* [Tasks]:
a: Transcribe the stretch of the gender pay gap text from "At this pace, the" through "89 cents for every dollar paid to non-Hispanic white men.".
b: In the gender pay gap text, how much did American women earn for every dollar earned by men in 1982?
c: Take the gender pay gap text further, starting after its last sentence.

* [Text shown]:
################
When it comes to compensation at work, the gender pay gap between men and women is still a problem. According to the Pew Research Center, in 2022 American women earned an average 82 cents for every dollar earned by men. This was only a 2 cent increase over 2002 figures. Closing the pay gap has been a slow journey, with women only earning 65 cents to each dollar earned by men in 1982. This is only an increase of 17 cents in more than 40 years. 

At this pace, the gender pay gap will not be closed until 2088 according to the American Association of University Women (AAUW). These figures become even more detrimental to women as they enter their retirement years. New figures show that women earn just 70 percent of what men do after leaving the workforce, forcing many people holding onto jobs well into their 70s and 80s. 

Ethnicity also plays a role in how far apart the pay gap remains during a person's career. Asian American women working full-time earned 99 cents, while all earners (including part-time and seasonal) were paid 89 cents for every dollar paid to non-Hispanic white men.

Meanwhile, Black Women working full-time, year-round were paid 69 cents and all earners (including part-time and seasonal) were paid 66 cents for every dollar paid to non-Hispanic white men.

Latina women and Native women saw the highest pay gaps at 52 cents and 55 cents for every dollar paid to non-Hispanic white men, for part-time work, respectively, and 57 cents and 59 cents for full-time work, respectively.
################
* [Record set]:
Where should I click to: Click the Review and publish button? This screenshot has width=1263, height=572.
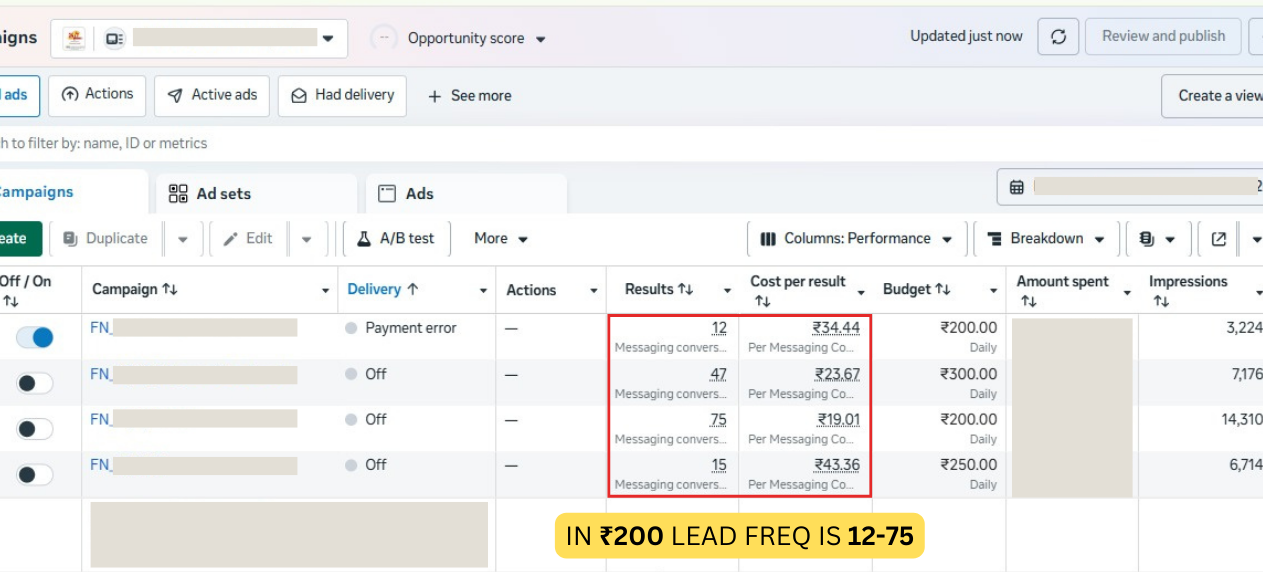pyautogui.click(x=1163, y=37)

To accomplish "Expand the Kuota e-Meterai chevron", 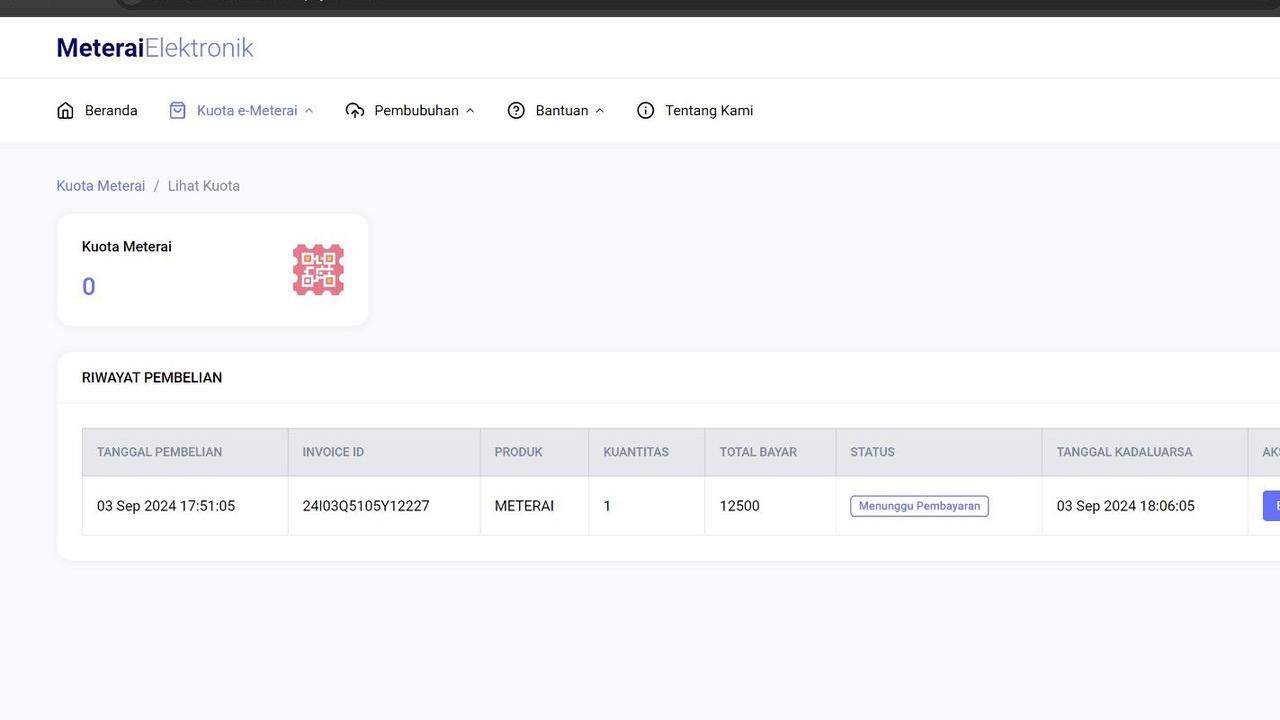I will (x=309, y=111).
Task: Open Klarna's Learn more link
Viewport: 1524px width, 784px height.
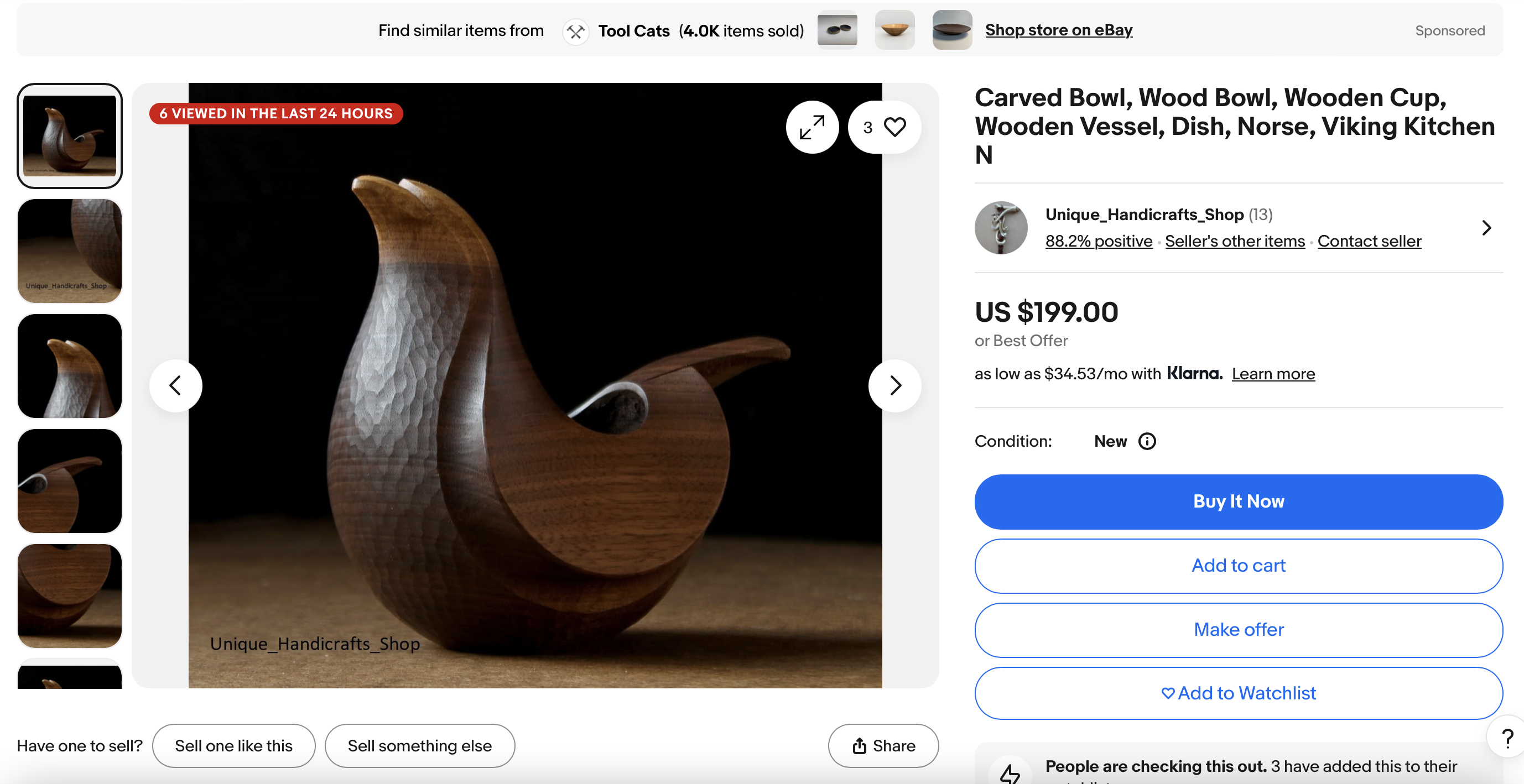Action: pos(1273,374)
################
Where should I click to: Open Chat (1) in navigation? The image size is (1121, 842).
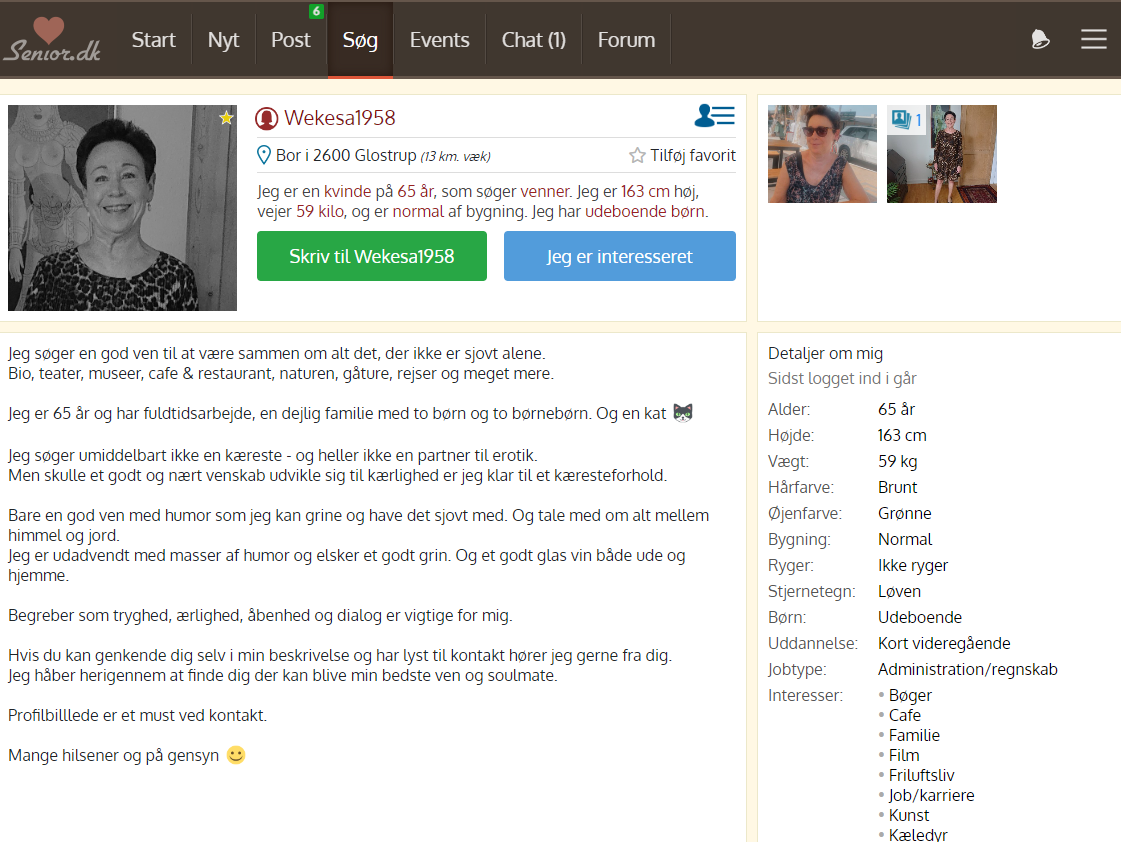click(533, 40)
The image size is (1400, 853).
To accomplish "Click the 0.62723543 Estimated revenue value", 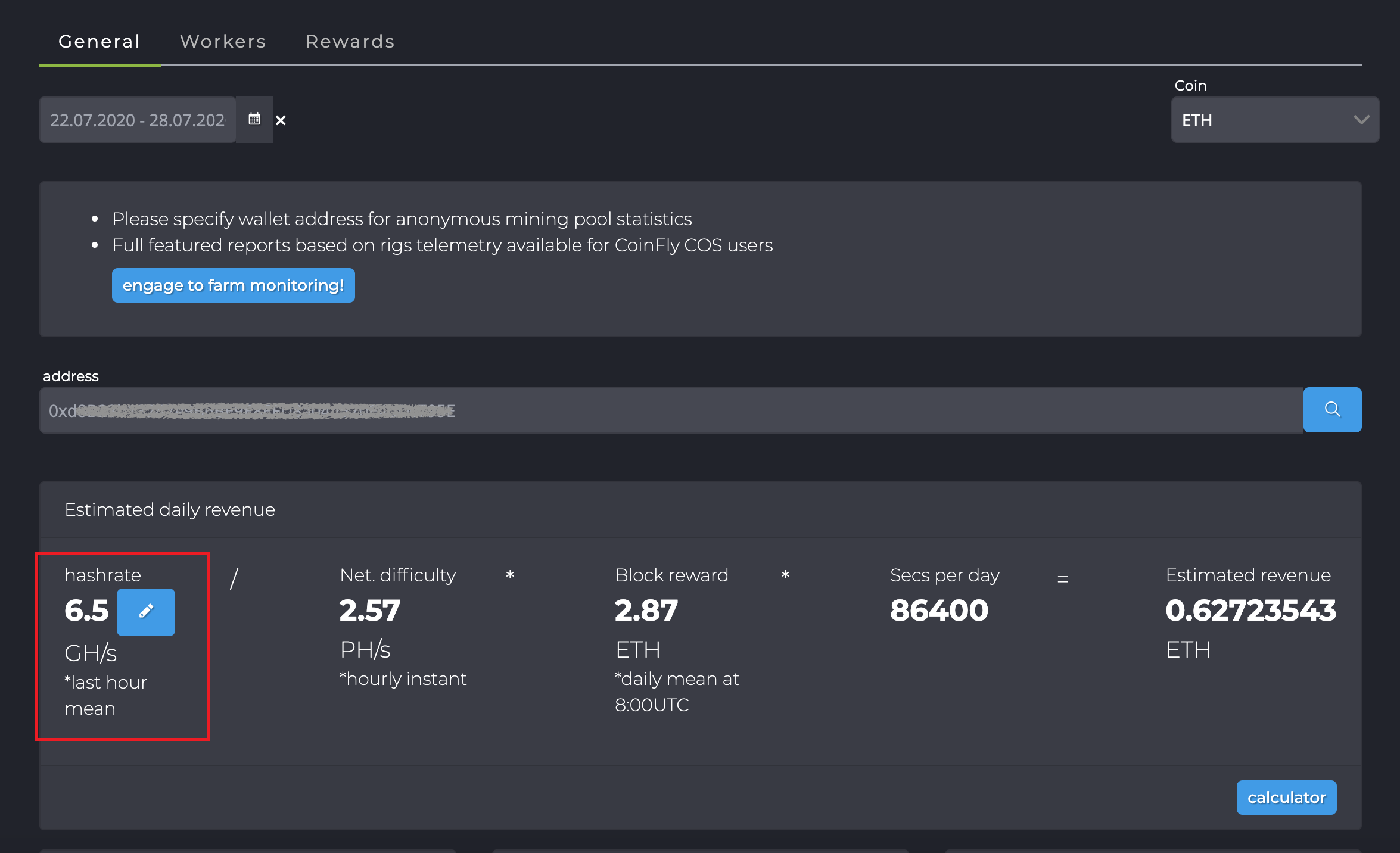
################
* [Results of the exercise]:
a:
At this pace, the gender pay gap will not be closed until 2088 according to the American Association of University Women (AAUW). These figures become even more detrimental to women as they enter their retirement years. New figures show that women earn just 70 percent of what men do after leaving the workforce, forcing many people holding onto jobs well into their 70s and 80s. 

Ethnicity also plays a role in how far apart the pay gap remains during a person's career. Asian American women working full-time earned 99 cents, while all earners (including part-time and seasonal) were paid 89 cents for every dollar paid to non-Hispanic white men.

b: 65 cents

c:
The U.S. Department of Labor reports, on average, men are paid $1,219 per week and women $1,002. With less than a high school diploma, men receive $745 per week, while women only earn $594. With an advanced degree, men are paid $1,998 and women $1,546. 

The AAUW report noted, in some professions, women collectively are receiving billions less than they would with equal pay. This was particularly noticeable in the medical field, where female physicians and surgeons were paid $19 billion less annually than their male counterparts. 

According to American Progress, despite the pay gap being illegal since 1963, many companies can still get away with discriminatory practices. AP research shows that it is particularly prevalent in workplaces that discourage open discussion about wages, in a place where employees fear retaliation.